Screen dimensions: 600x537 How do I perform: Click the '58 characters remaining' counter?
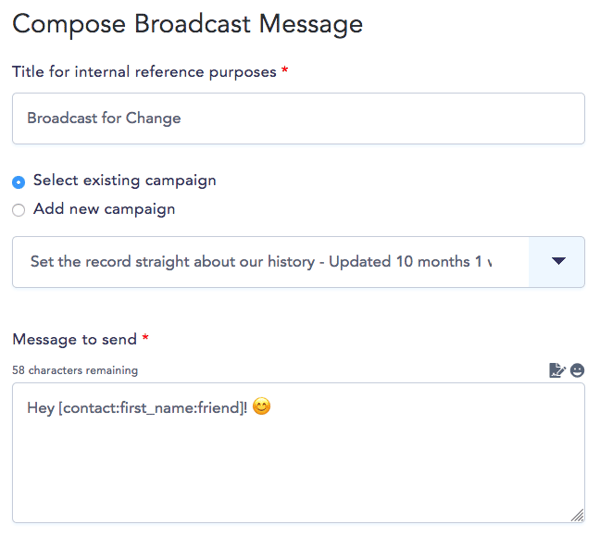[x=75, y=370]
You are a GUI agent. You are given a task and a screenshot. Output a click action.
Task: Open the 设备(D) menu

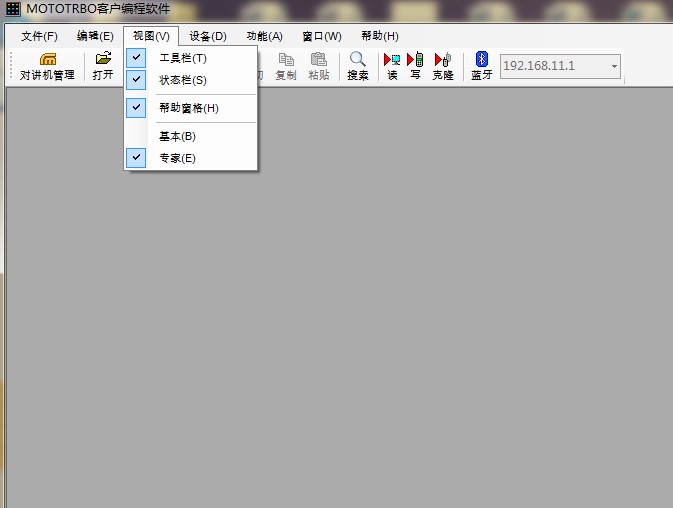pos(208,36)
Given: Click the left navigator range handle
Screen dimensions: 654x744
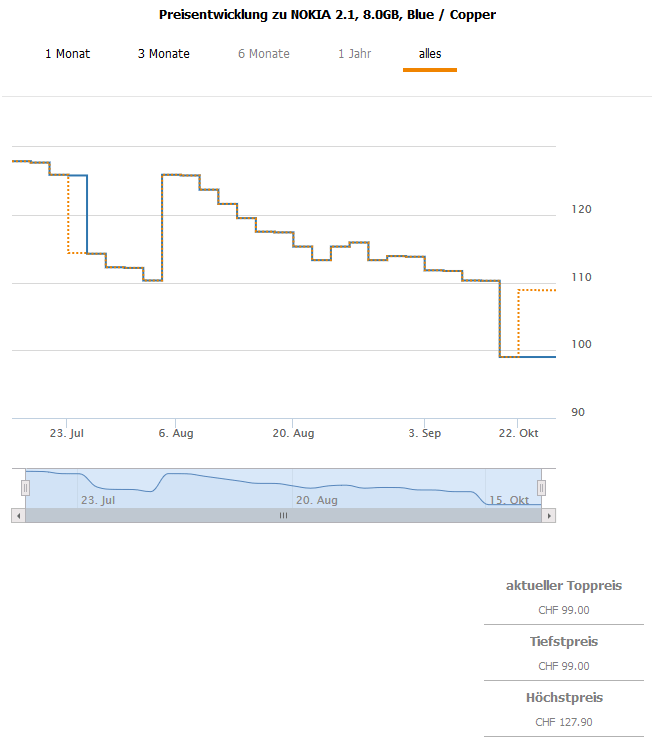Looking at the screenshot, I should pos(26,487).
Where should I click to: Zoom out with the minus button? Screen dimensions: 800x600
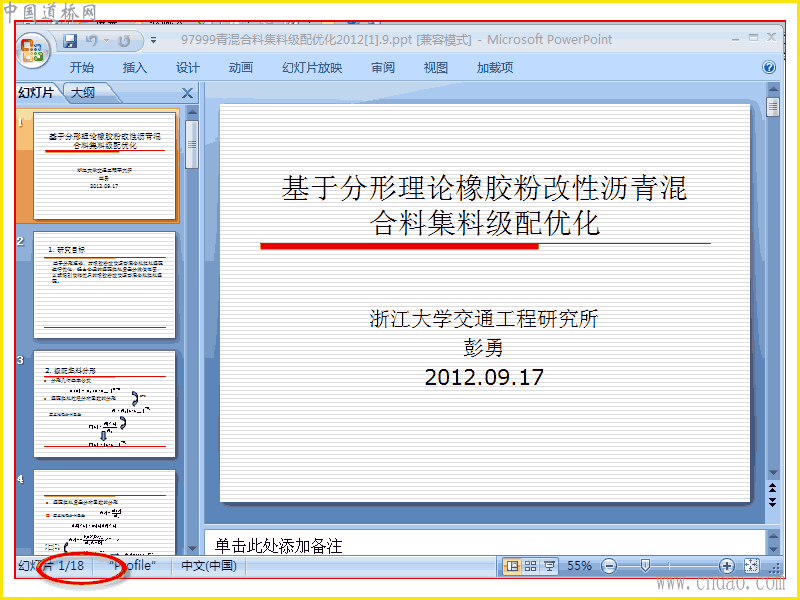[609, 566]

ABOUT THIS EXERCISE -
Output every entry word for word, but omit the pictures.

RESPONSE -
Screen dimensions: 600x537 How do I perform: Click the '58 characters remaining' counter?
[x=75, y=370]
You are a GUI agent. You are given a task and a screenshot. Output a click action.
Task: Open the 设备(D) menu

pos(208,36)
Given: Click the left navigator range handle
Screen dimensions: 654x744
Looking at the screenshot, I should pos(26,487).
Where should I click to: Zoom out with the minus button? Screen dimensions: 800x600
[609, 566]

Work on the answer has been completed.